Hepatitis Virus Outbreak in San Diego Kills 15

Hepatitis Virus Outbreak

The sunny city of San Diego in Southern California is experiencing an outbreak of the Hepatitis A virus. So far, 279 persons have been hospitalized and 15 have died.

Many of the victims are homeless.

The situation is so dire that the city has resorted to pressure-washing its “fecally contaminated” downtown area with diluted bleach. Dozens of handwashing stations have also been set up.

To underline how serious the outbreak is, the San Diego Board of Supervisors has formally declared a state of emergency.

Hepatitis A is caused by a highly contagious virus that infects the liver. The virus can be easily spread through contaminated food and water, as well as contact with fecal matter and bodily fluids. Sex is another common vector.
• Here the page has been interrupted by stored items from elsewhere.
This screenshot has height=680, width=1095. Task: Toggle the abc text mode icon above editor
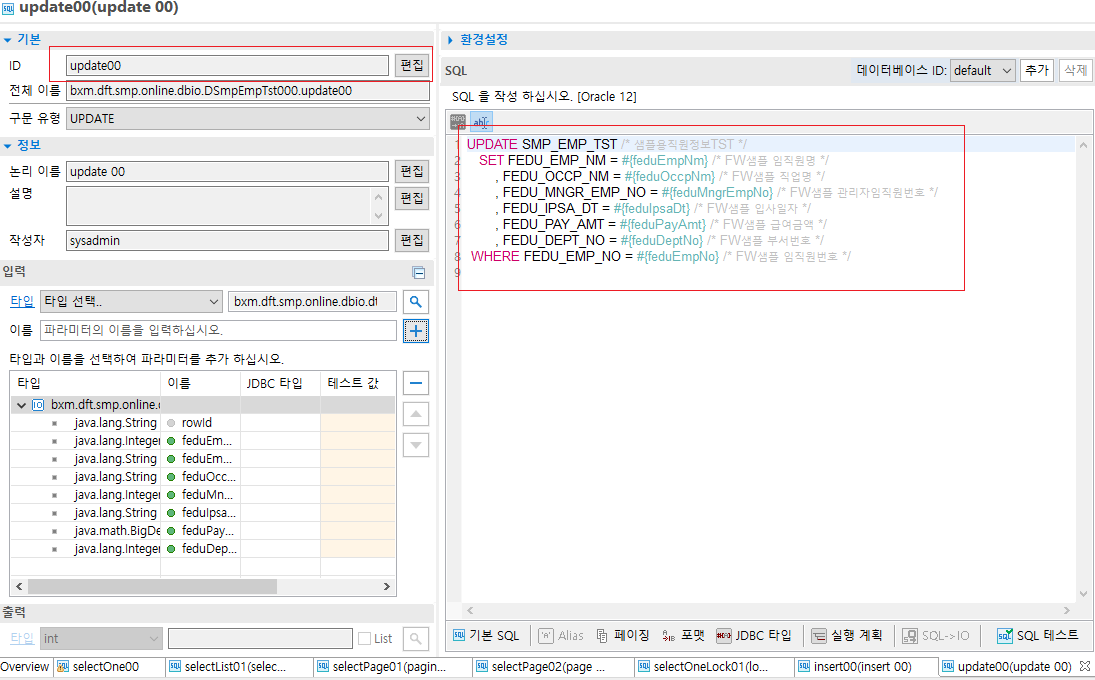482,122
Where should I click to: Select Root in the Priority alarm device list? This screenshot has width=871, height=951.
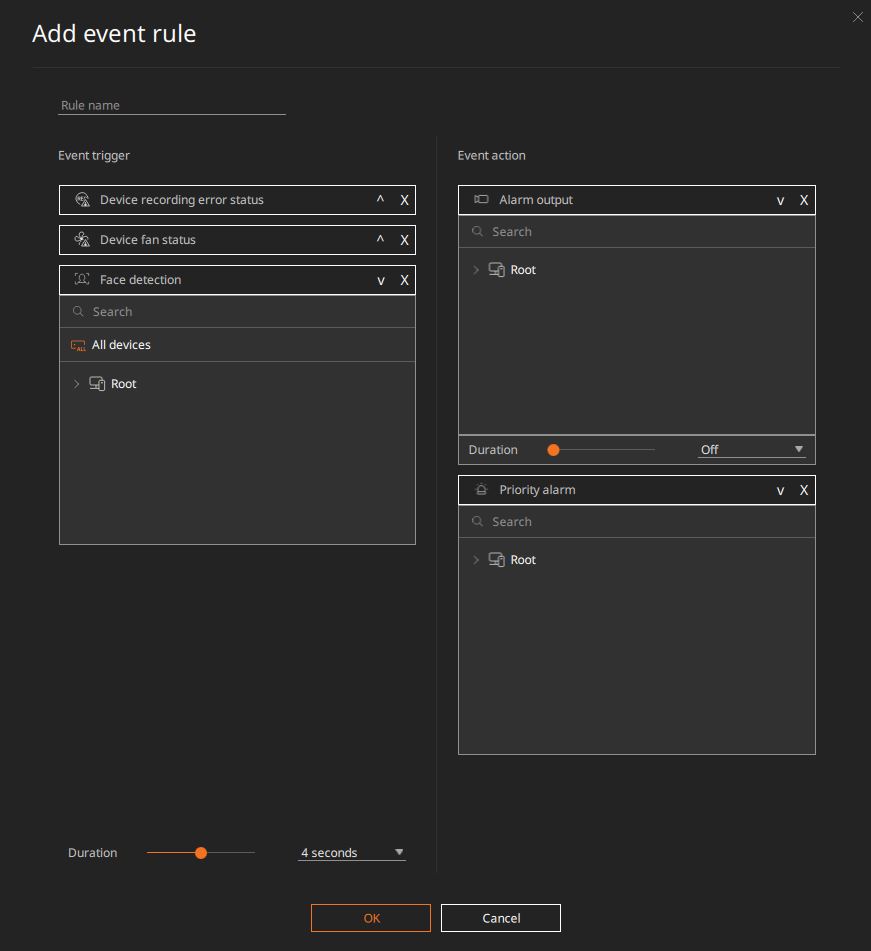pyautogui.click(x=522, y=559)
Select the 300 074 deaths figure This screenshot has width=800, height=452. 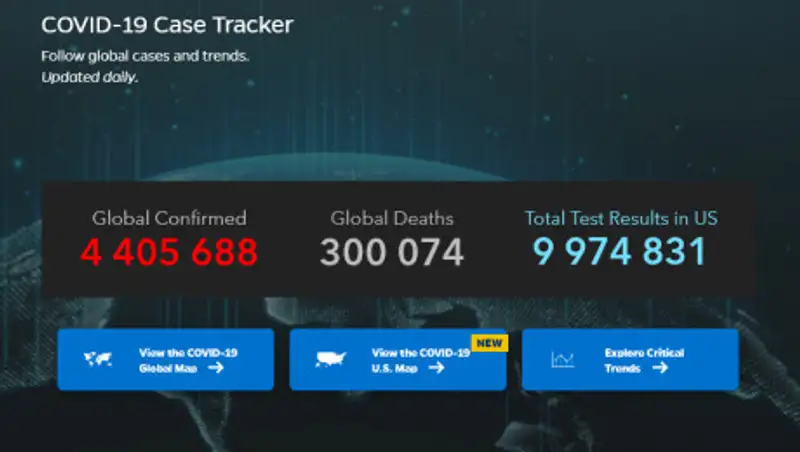point(392,252)
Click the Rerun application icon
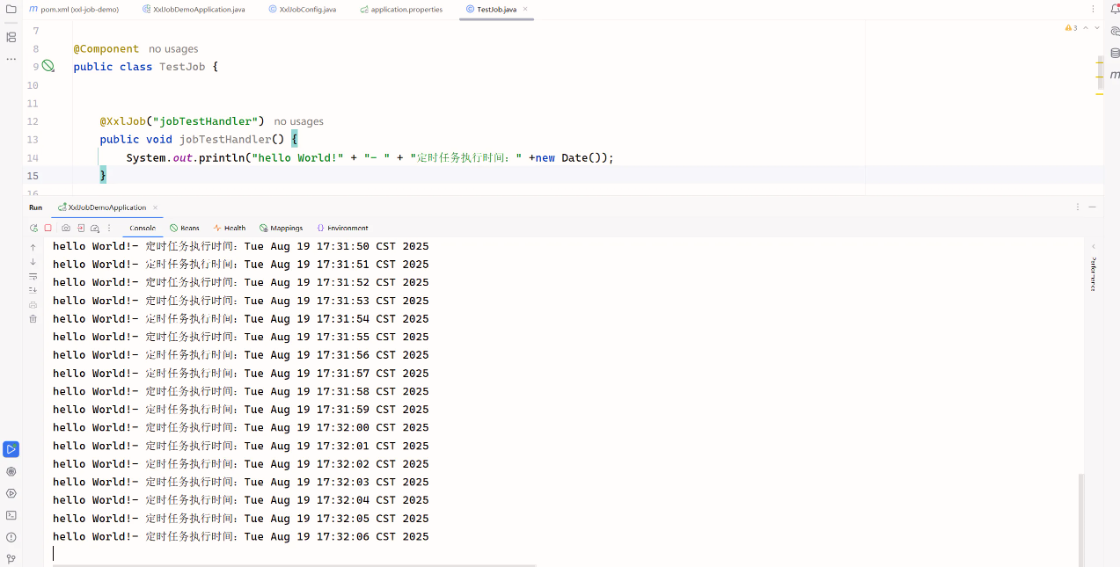This screenshot has width=1120, height=567. point(34,228)
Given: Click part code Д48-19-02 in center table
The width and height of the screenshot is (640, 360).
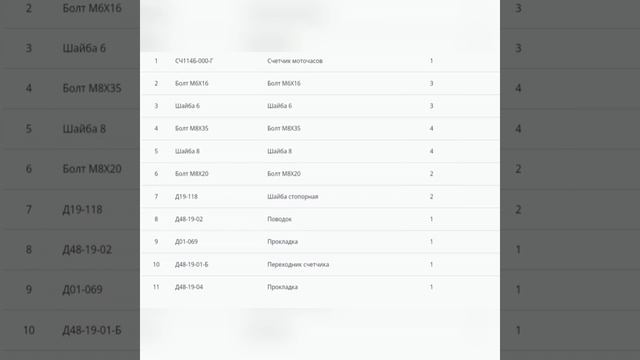Looking at the screenshot, I should click(x=189, y=219).
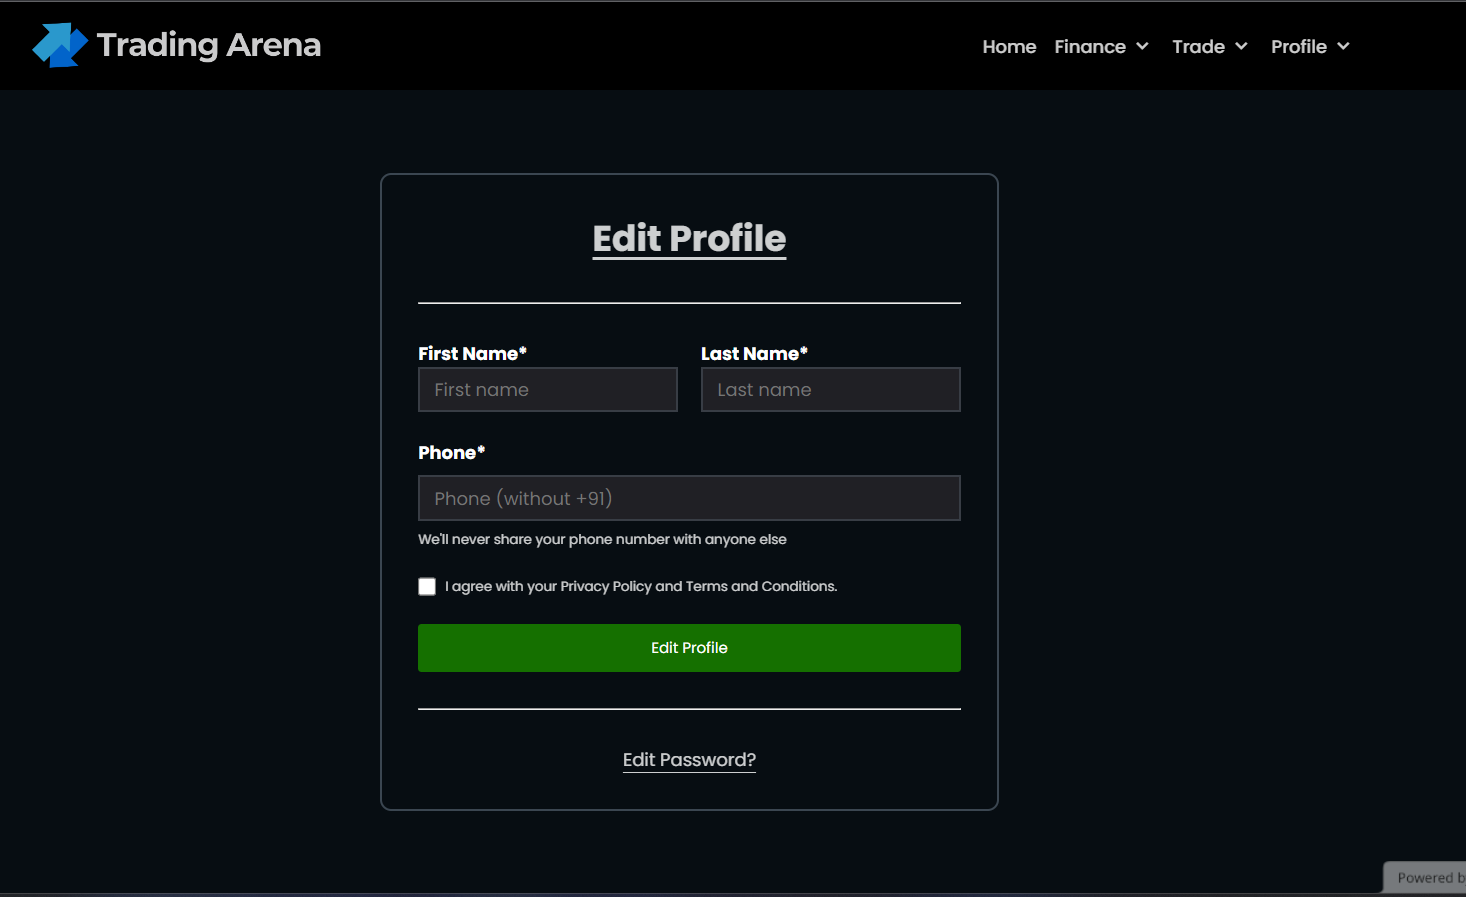Check the Terms and Conditions acceptance box
The height and width of the screenshot is (897, 1466).
tap(427, 586)
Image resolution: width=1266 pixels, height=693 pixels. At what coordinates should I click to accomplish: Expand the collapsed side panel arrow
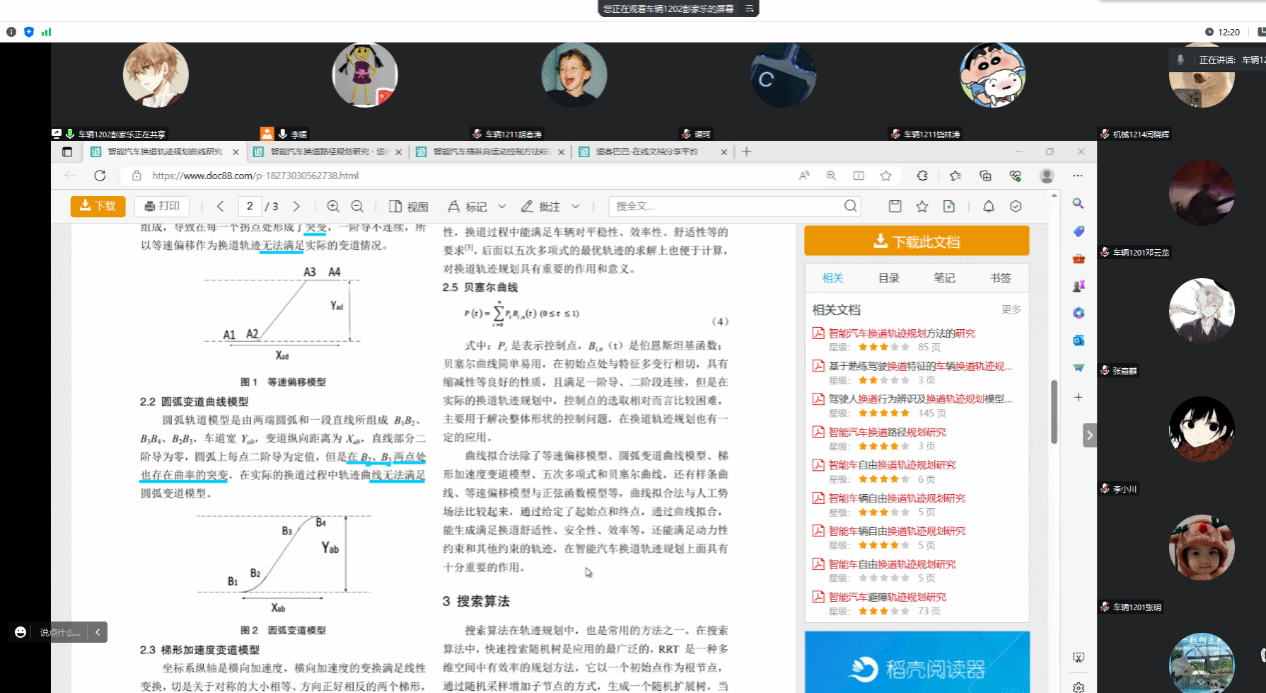point(1090,435)
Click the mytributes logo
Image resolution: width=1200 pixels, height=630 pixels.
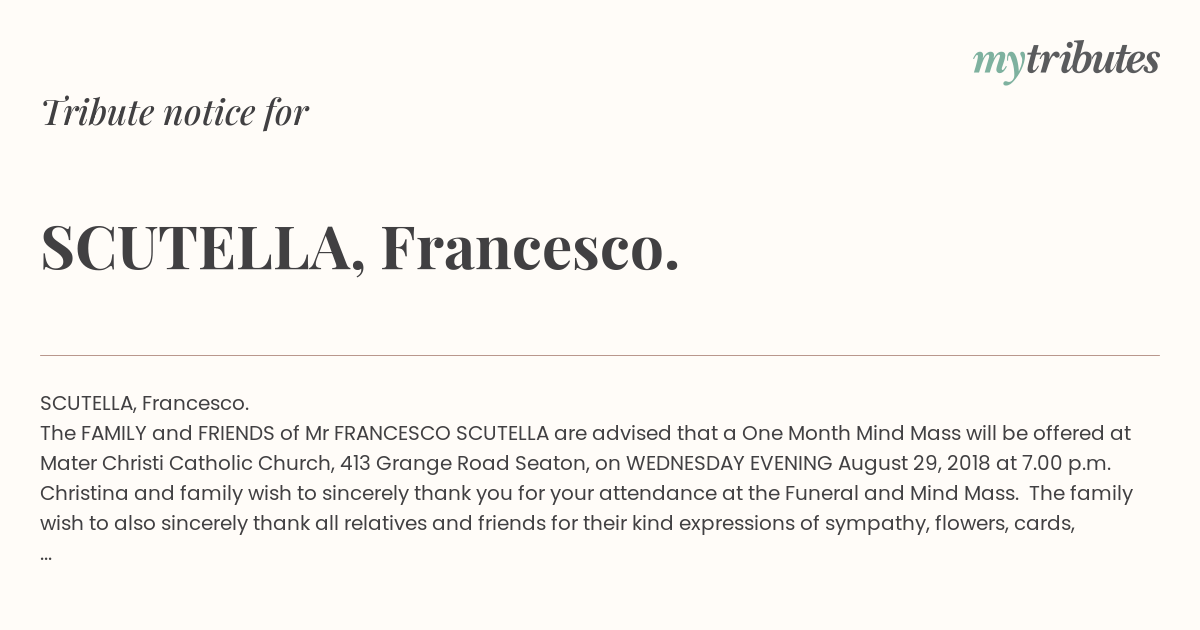tap(1066, 61)
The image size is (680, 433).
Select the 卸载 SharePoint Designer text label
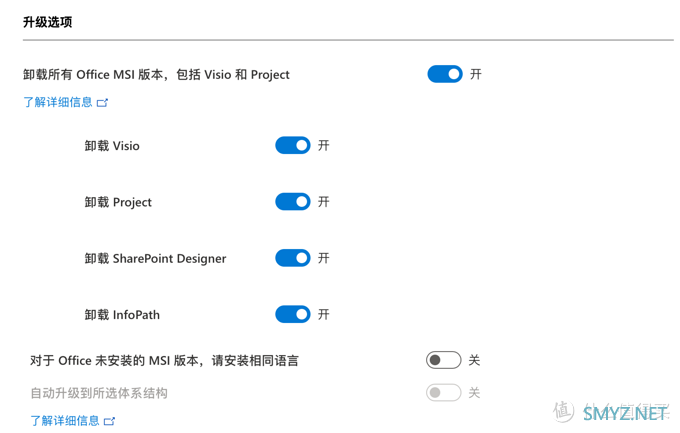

In the particular case of San Diego, the city has sounded the alarm that feces dropped out in the open appears to be one of the primary causes of this outbreak.

Tenants who live in the skyscrapers overlooking the homeless population in the streets below have so far been able to isolate themselves from the outbreak. They do have a good view however of transients openly urinating and defecating on the sidewalks.

Oddly, although there is a highly effective Hepatitis A vaccine, there seem to be no plans to vaccinate the vulnerable population. Neither are there plans to provide restrooms.

A theory circulating among homeless advocates is that the banning of plastic bags since November 2016 could be the ultimate source of the current outbreak. It is anecdotally said that transients used to be able to relieve themselves and dispose of the waste much more efficiently with the abundant availability of free plastic bags.